Lupa sobre gotas de água a simbolizar a contaminação por PFAS, os «químicos eternos»
🔬 Ciência

Cientistas encontram fraqueza oculta nos «químicos eternos»

Os PFAS, conhecidos como «químicos eternos» por resistirem mais de mil anos no ambiente, podem afinal ter um calcanhar de Aquiles. Uma equipa da Universidade de Aarhus, na Dinamarca, descobriu que radicais de hidrogénio gerados por luz ultravioleta intensa conseguem quebrar as moléculas destes compostos — sem precisar de químicos adicionais. A descoberta abre caminho a tecnologias que os destruam de vez, em vez de apenas os transferirem de sítio.

O que são os químicos eternos?

PFAS (per- e polifluoroalquilados) são uma família de mais de 10 mil compostos sintéticos usados desde a década de 1940 em produtos do dia-a-dia: frigideiras antiaderentes, embalagens de alimentos, vestuário impermeável, espumas de combate a incêndios, cosméticos e pesticidas.
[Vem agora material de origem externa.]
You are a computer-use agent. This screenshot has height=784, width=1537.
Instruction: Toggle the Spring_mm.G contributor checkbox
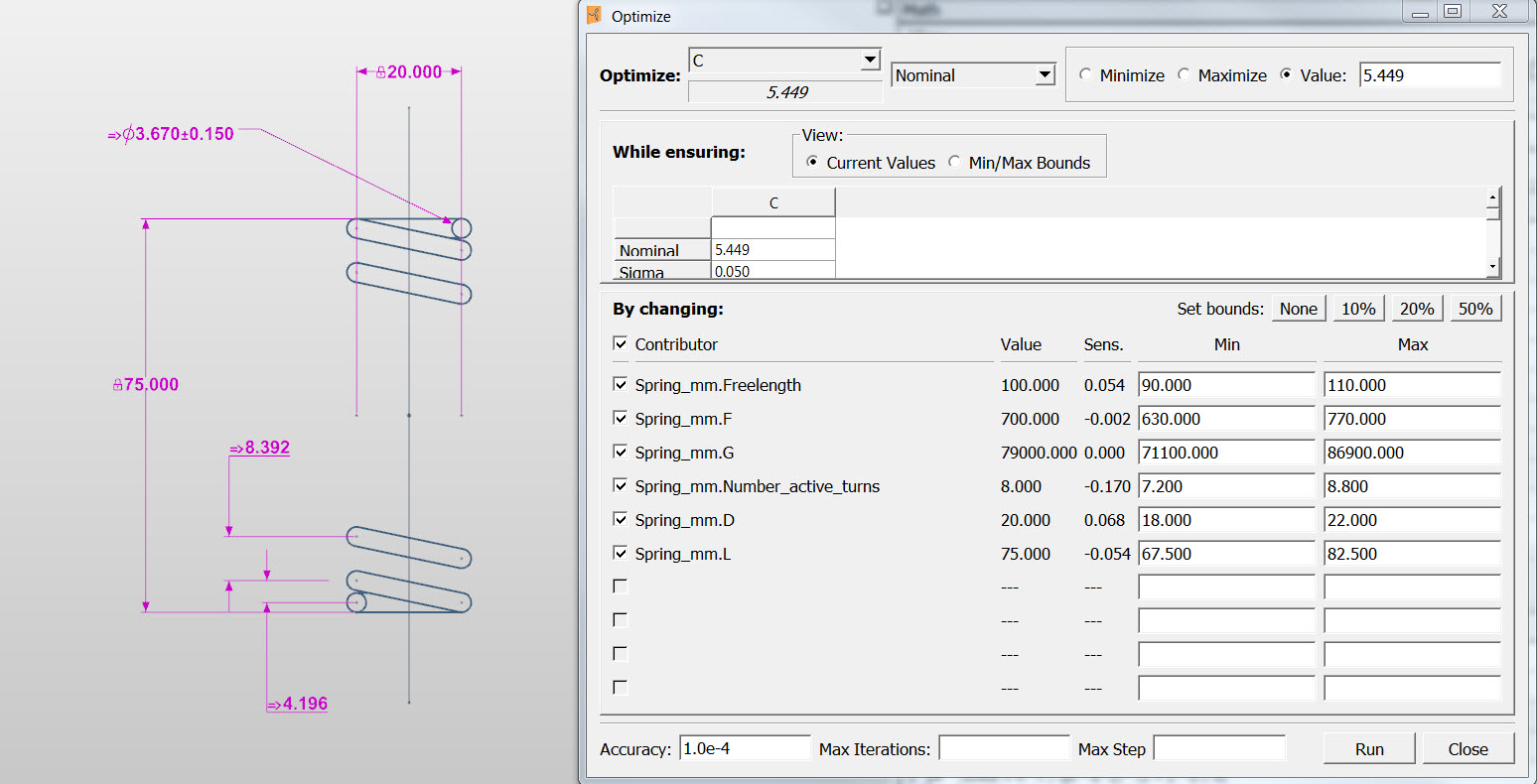click(x=620, y=453)
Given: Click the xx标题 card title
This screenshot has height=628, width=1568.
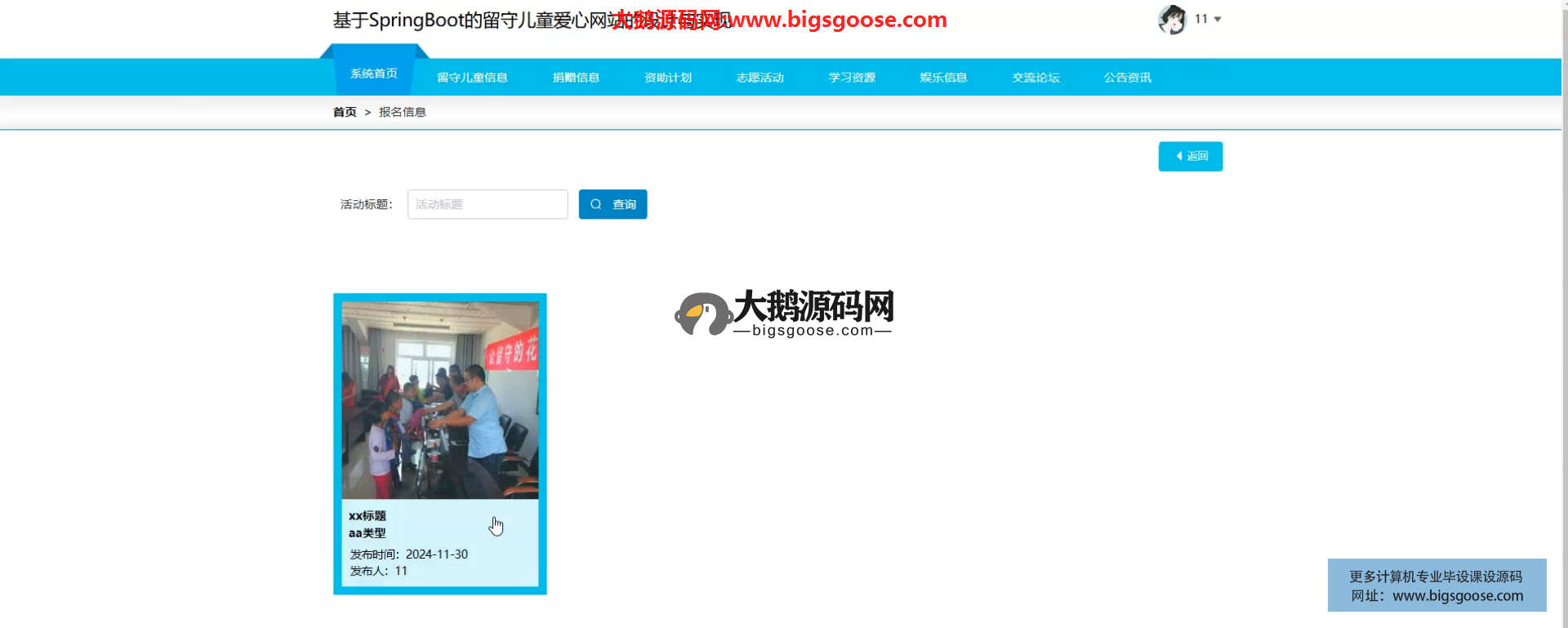Looking at the screenshot, I should (x=368, y=516).
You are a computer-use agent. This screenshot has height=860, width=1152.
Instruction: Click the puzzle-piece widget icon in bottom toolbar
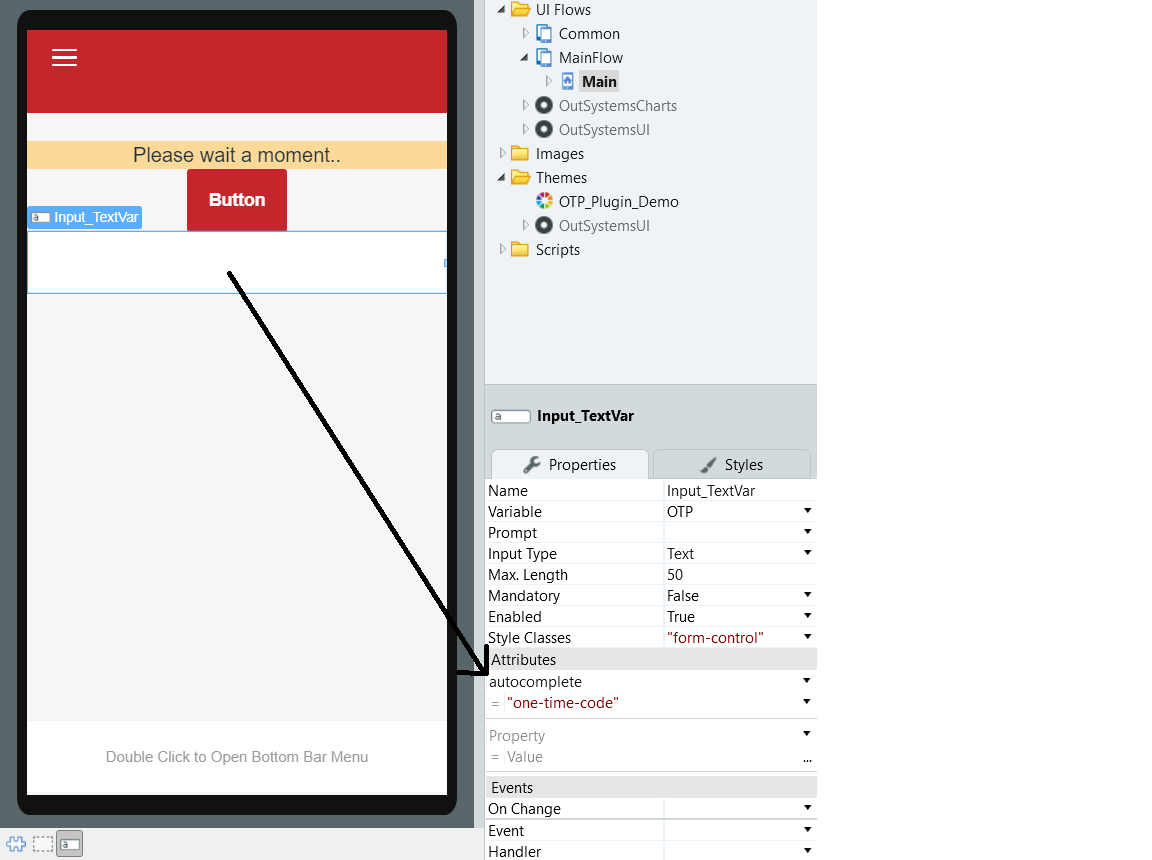click(x=16, y=843)
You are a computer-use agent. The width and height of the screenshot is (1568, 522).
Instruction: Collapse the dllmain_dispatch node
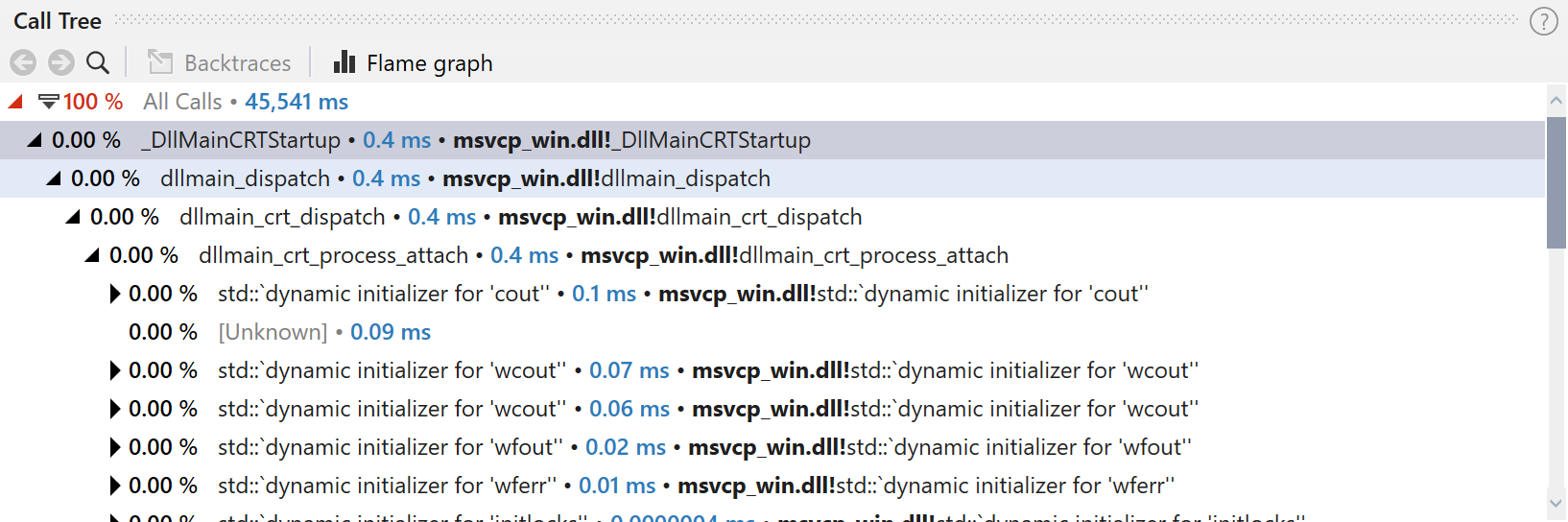[54, 178]
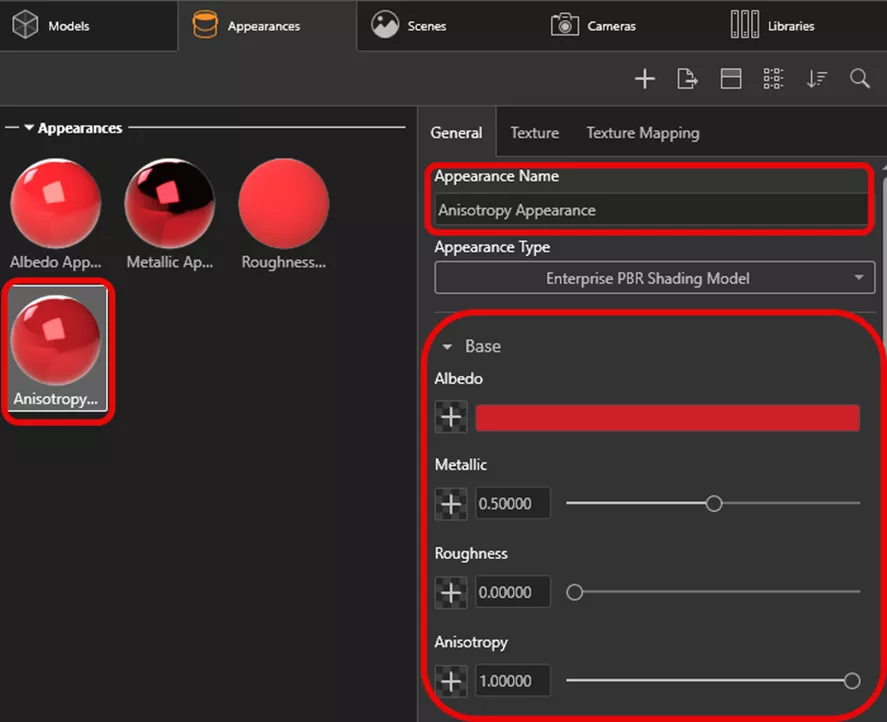Click the Metallic slider handle
This screenshot has width=887, height=722.
[x=714, y=504]
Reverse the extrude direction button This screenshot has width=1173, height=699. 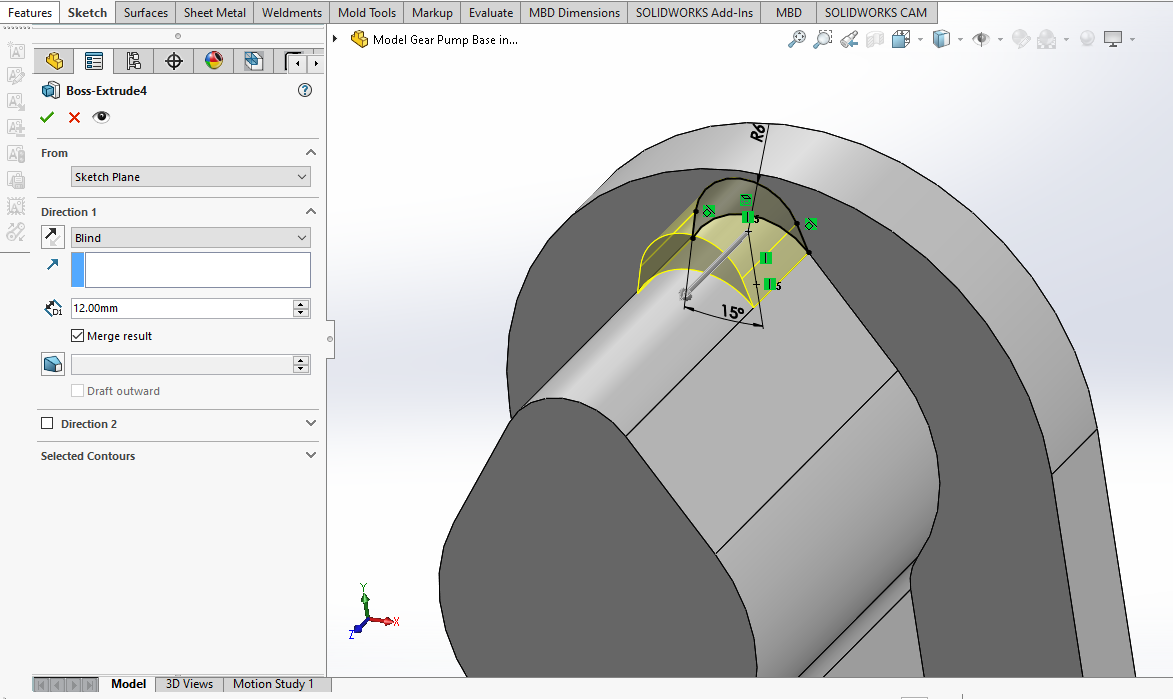[52, 237]
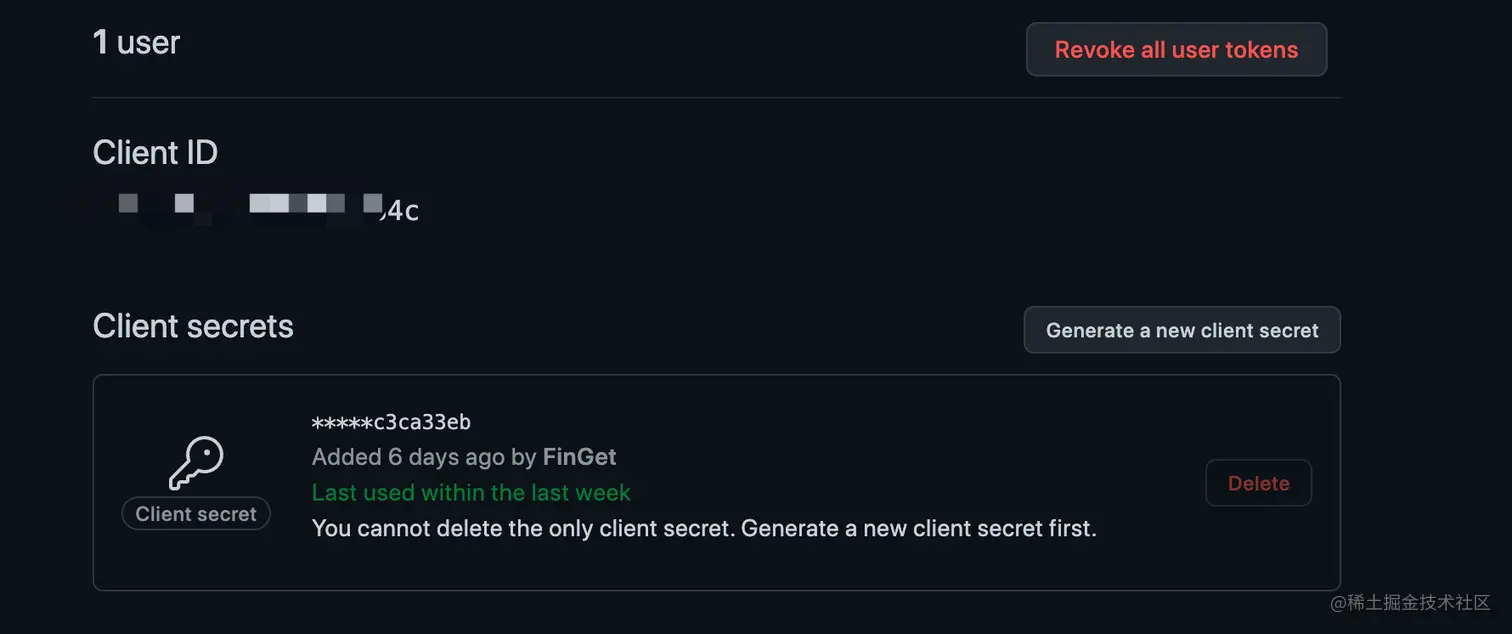Viewport: 1512px width, 634px height.
Task: Click the green "Last used within the last week" text
Action: (x=471, y=492)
O que os torna tão úteis é também o que os torna um pesadelo ambiental: a ligação carbono-flúor é uma das mais fortes da química orgânica.

«Sabemos que os PFAS são extremamente estáveis por causa das fortes ligações carbono-flúor, e partir essas ligações é o principal desafio», explica o professor associado Zongsu Wei, que liderou o estudo. «Ao identificarmos os radicais de hidrogénio como o motor dominante, temos agora uma direção mais clara para desenhar tecnologias mais eficientes e sustentáveis que realmente destruam estes químicos, em vez de apenas os removerem.»

Equipamento de laboratório usado na análise de contaminantes como os PFAS

Equipamento de laboratório usado na análise de contaminantes como os PFAS. A nova técnica usa apenas luz UV e água para quebrar as moléculas.

Como funciona a descoberta

A equipa descobriu que quando a água é exposta a luz ultravioleta de alta energia (comprimentos de onda abaixo dos 300 nanómetros), formam-se radicais de hidrogénio — partículas altamente reativas. Estes radicais atacam as moléculas de PFAS, removendo gradualmente os átomos de flúor e partindo os compostos em fragmentos mais pequenos e menos persistentes.

Estudos anteriores focavam-se noutras espécies reativas como os principais agentes de degradação. A nova investigação, publicada na revista Environmental Science & Technology (DOI: 10.1021/acs.est.5c16178), mostra que o verdadeiro protagonista são os radicais de hidrogénio.

Hoje, muitas tecnologias conseguem filtrar PFAS da água, mas não os eliminam. O verdadeiro objetivo é a degradação: partir as moléculas por completo. Compreender o mecanismo é essencial para lá chegarmos de forma verde e escalável.

— Zongsu Wei
Cientista a trabalhar em laboratório

Os radicais de hidrogénio, gerados a partir de água e luz UV, atacam as ligações carbono-flúor dos PFAS e quebram-nas progressivamente.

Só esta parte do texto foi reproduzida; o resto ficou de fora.